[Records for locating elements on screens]
>>>
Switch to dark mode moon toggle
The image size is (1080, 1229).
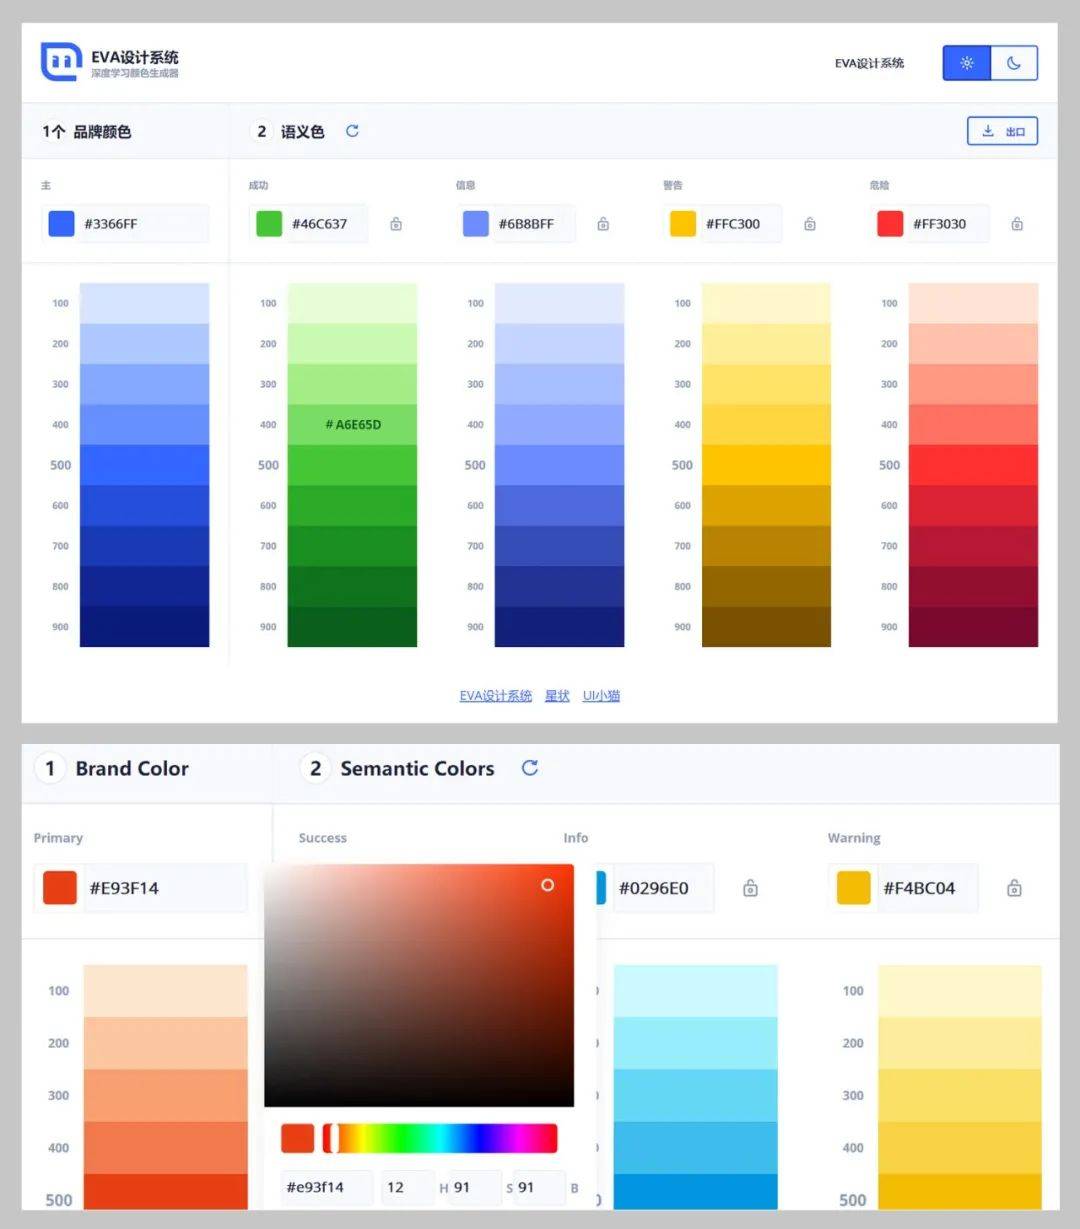[x=1014, y=63]
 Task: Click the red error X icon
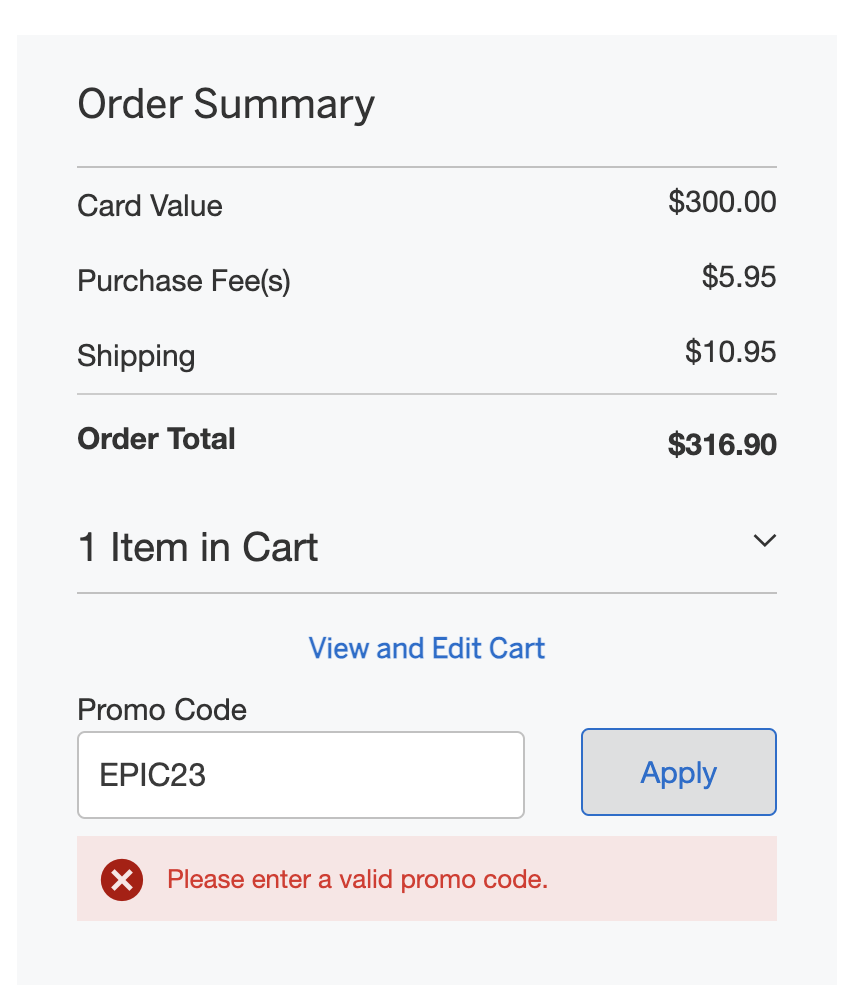pyautogui.click(x=122, y=880)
<<<
Quote every line of the records above word for word, leaving out the pictures.

Switch to dark mode moon toggle
The image size is (1080, 1229).
[x=1014, y=63]
 Task: Click the red error X icon
pyautogui.click(x=122, y=880)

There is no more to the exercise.